- **Exercise aim**
Search the material and gather each line with "Choose" in it.

§

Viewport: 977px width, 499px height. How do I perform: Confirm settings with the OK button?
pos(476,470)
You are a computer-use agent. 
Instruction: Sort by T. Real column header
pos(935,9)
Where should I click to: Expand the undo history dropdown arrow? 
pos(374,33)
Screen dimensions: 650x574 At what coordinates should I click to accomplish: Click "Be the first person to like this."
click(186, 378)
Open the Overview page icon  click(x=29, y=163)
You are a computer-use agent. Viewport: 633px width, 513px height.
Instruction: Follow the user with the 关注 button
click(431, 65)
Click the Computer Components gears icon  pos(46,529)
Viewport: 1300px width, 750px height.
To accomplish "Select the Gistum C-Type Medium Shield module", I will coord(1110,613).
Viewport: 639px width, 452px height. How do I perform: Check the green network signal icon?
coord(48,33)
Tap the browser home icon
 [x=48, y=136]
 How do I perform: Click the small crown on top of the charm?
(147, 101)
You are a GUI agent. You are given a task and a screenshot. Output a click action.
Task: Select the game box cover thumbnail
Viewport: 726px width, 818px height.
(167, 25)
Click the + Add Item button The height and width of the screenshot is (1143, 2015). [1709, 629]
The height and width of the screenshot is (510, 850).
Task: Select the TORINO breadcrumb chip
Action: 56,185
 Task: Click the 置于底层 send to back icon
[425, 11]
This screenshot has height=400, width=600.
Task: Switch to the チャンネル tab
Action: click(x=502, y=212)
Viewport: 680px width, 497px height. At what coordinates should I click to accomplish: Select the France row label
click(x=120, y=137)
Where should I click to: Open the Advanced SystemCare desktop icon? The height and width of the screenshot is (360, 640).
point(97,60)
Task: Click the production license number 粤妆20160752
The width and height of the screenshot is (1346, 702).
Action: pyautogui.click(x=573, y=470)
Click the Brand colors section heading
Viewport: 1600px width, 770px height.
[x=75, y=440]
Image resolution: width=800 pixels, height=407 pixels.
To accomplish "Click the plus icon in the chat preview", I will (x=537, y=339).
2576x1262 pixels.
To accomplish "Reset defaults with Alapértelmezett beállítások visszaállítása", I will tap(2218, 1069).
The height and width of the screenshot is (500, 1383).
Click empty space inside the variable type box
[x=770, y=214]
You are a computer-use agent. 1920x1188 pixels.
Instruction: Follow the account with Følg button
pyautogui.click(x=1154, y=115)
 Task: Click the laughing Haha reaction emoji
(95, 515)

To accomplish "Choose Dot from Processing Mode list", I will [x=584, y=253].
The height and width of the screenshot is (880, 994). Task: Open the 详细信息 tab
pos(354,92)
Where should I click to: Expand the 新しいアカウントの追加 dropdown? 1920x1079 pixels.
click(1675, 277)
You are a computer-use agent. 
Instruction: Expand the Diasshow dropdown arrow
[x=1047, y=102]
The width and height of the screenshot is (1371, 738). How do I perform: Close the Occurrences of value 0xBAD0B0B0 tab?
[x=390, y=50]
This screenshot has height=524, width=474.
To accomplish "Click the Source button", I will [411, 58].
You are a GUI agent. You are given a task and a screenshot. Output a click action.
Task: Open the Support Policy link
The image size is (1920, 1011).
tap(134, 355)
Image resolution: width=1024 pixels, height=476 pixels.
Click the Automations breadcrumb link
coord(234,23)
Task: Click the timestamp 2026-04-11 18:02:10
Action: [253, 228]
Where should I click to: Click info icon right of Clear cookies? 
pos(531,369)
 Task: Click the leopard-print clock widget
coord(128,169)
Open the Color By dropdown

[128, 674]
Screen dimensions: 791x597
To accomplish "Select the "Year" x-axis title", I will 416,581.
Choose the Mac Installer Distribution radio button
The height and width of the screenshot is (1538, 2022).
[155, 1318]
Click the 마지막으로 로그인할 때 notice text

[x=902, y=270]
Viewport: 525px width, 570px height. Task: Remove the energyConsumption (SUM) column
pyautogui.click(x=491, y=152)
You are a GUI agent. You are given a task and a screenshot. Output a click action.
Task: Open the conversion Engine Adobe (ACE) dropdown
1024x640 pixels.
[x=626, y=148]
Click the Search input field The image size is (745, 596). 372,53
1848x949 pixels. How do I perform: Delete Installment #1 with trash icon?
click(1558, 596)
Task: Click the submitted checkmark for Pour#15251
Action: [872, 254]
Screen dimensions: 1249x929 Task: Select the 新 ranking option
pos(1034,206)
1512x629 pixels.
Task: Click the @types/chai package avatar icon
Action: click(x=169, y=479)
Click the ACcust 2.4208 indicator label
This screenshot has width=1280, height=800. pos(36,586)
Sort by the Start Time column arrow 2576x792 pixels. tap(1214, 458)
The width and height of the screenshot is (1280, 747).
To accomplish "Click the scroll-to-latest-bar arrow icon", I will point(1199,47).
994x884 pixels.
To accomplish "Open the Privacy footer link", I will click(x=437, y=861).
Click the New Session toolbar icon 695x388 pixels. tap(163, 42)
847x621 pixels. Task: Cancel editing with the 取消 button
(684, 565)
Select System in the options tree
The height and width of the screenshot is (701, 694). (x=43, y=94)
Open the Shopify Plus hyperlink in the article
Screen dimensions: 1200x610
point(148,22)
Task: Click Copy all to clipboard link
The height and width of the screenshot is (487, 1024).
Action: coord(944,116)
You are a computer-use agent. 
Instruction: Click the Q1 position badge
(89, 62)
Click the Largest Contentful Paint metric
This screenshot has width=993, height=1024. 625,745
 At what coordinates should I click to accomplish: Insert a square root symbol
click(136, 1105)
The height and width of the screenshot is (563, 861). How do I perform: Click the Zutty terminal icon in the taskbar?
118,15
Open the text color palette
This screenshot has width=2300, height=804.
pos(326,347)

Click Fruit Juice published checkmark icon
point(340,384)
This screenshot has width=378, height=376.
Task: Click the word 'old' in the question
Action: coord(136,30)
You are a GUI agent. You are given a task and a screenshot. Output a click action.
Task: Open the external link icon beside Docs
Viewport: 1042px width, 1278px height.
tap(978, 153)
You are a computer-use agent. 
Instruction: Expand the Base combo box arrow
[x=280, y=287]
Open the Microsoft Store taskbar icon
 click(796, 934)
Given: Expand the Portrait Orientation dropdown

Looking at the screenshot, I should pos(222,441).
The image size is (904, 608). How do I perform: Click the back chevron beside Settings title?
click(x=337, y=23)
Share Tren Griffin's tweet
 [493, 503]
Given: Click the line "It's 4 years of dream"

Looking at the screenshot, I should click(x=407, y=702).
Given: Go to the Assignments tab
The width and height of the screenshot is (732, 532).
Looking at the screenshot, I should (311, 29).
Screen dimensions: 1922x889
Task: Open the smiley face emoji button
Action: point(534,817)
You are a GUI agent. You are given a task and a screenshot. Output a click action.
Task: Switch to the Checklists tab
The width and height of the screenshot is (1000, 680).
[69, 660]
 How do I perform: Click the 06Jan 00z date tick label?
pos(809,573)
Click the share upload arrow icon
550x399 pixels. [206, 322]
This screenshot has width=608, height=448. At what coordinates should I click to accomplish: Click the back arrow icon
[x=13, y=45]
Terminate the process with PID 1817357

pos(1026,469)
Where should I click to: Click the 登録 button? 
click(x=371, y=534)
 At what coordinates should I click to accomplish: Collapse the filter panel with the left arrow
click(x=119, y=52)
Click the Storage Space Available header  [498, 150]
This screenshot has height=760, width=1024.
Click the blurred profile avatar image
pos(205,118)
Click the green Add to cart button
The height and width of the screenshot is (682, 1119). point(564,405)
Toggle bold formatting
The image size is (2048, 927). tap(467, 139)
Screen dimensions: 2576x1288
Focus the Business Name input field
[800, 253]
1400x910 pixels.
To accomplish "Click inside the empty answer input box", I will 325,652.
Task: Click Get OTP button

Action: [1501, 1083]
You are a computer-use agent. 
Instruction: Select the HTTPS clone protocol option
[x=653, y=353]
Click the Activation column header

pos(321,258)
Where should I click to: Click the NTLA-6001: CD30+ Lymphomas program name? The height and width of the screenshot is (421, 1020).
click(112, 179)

§

- **Completed exercise**
To accomplish "Choose Dot from Processing Mode list", I will [x=584, y=253].
Choose the Mac Installer Distribution radio button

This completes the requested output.